#### [Work instruction]
Every line from the one containing "Delete the image with red X" to the end of the records below should be returned exactly; pictures are to be dropped.

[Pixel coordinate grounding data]

▬▬▬▬▬▬

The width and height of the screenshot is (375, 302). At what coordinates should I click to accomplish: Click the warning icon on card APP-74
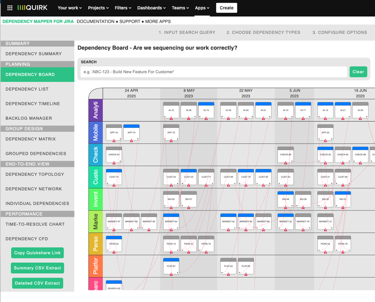pyautogui.click(x=131, y=140)
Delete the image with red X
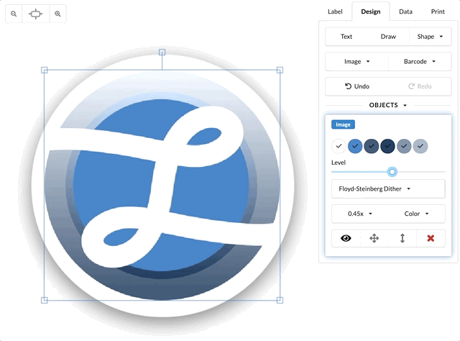Image resolution: width=460 pixels, height=341 pixels. pos(431,238)
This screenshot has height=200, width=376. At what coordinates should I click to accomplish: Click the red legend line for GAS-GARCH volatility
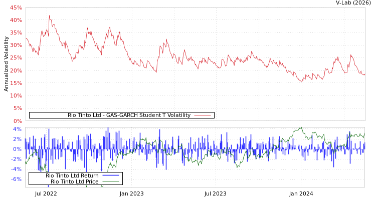[x=202, y=116]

▬▬▬▬▬▬

#### [Written response]
Delete the image with red X
Image resolution: width=460 pixels, height=341 pixels. pos(431,238)
This screenshot has height=200, width=376. At what coordinates should I click to accomplish: Click the red legend line for GAS-GARCH volatility
[x=202, y=116]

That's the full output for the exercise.